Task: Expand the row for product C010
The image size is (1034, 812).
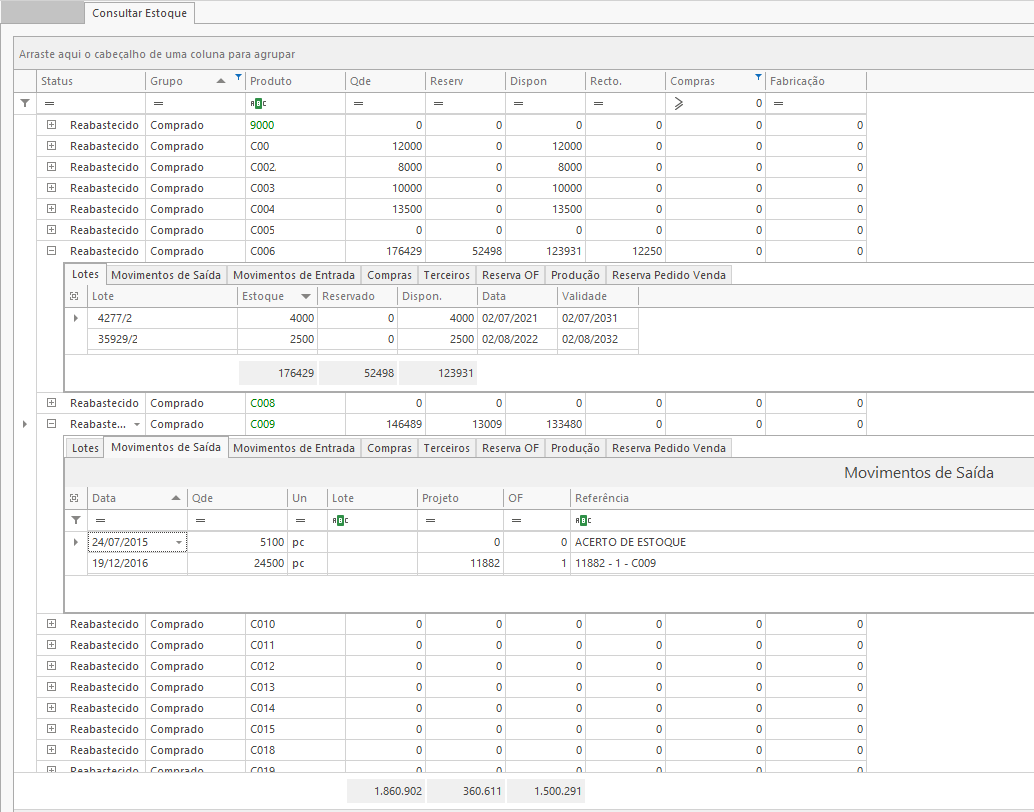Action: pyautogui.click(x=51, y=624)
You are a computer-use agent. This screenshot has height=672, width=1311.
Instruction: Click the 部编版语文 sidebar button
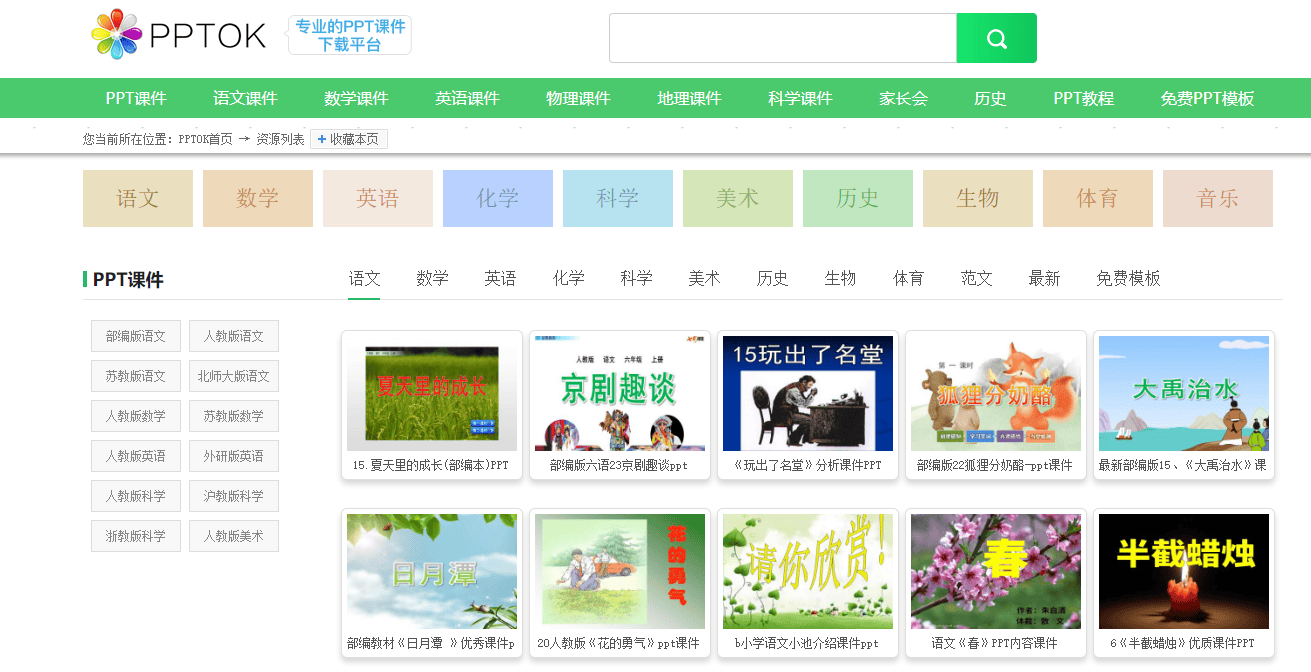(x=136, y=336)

+ + + + +

All of the material above is to be copied exactly, with no pictures.

Task: Expand the row for product C010
The image size is (1034, 812).
Action: pyautogui.click(x=51, y=624)
You are a computer-use agent. This screenshot has height=672, width=1311.
Instruction: Click the 部编版语文 sidebar button
(x=136, y=336)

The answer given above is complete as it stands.